§ **Work to complete**
Please find each line in the entries below that contains the word "Open" and copy those lines out. Case matters.

§ **Material provided**
+ + + +

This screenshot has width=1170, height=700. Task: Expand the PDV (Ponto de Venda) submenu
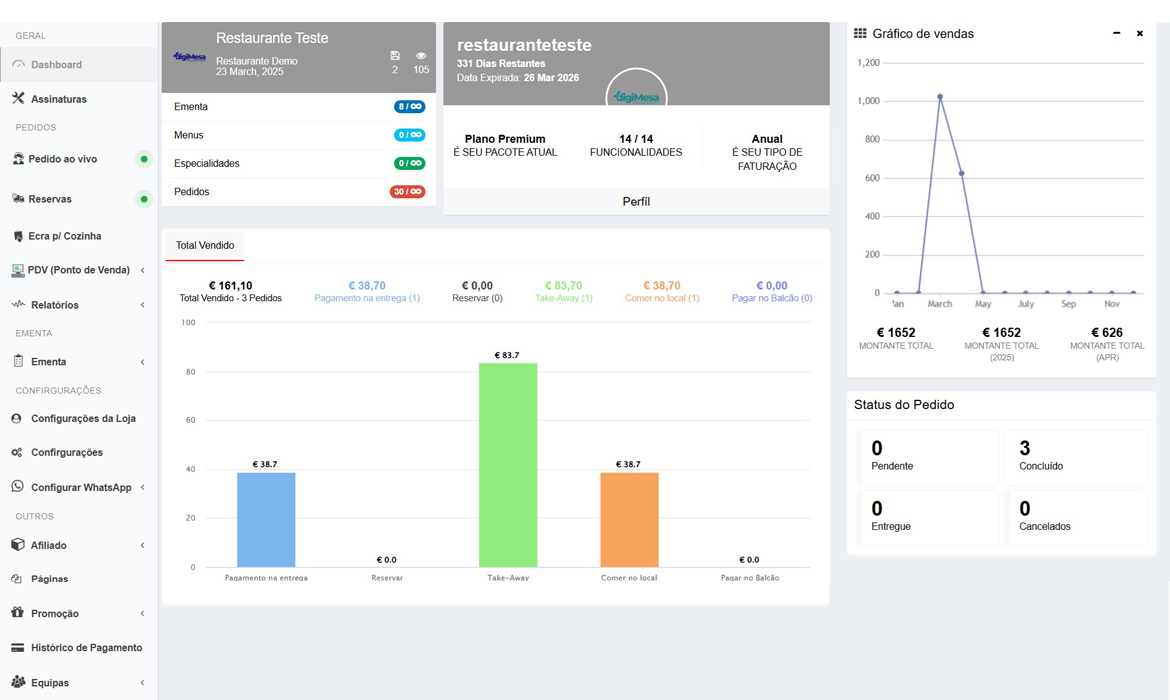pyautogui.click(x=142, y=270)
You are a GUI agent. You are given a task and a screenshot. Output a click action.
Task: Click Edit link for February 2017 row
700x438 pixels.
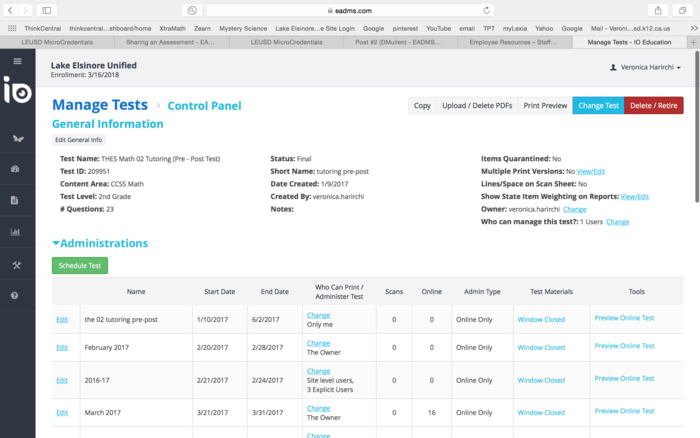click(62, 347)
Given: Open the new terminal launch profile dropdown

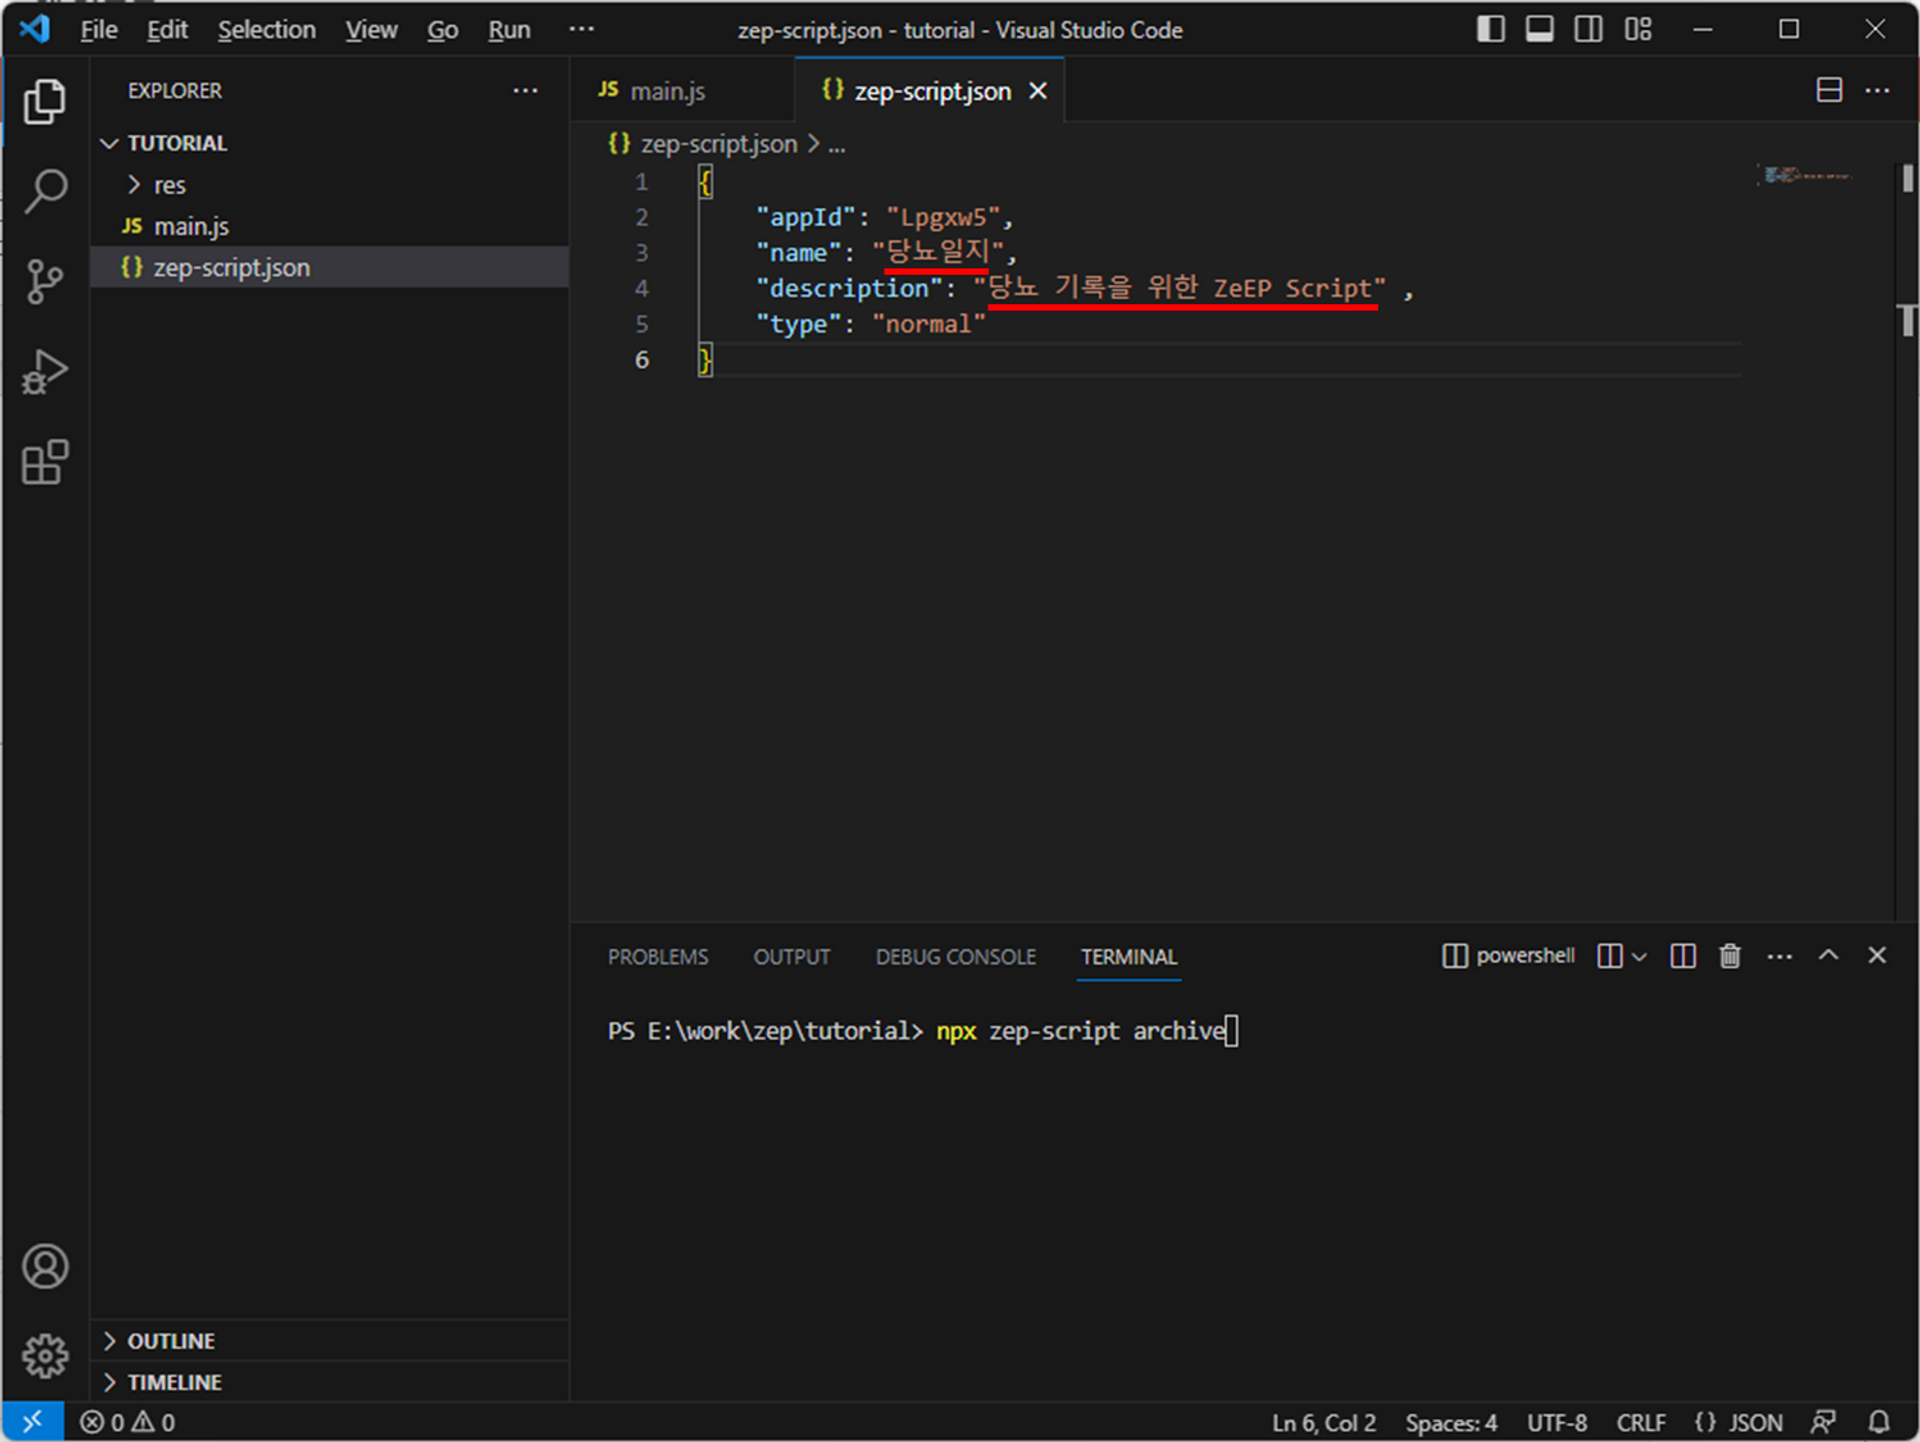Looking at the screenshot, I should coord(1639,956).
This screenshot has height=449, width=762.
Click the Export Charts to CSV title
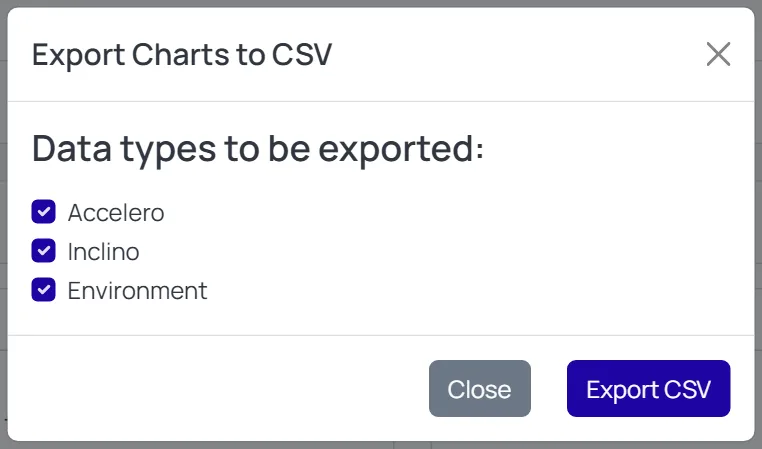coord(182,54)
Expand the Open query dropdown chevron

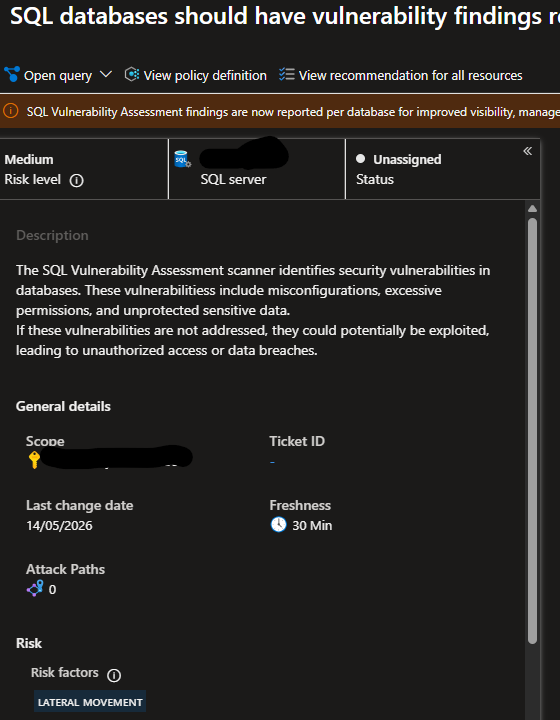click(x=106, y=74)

+ + + +

§ **Written solution**
Given: Open the new terminal launch profile dropdown
Expand the Open query dropdown chevron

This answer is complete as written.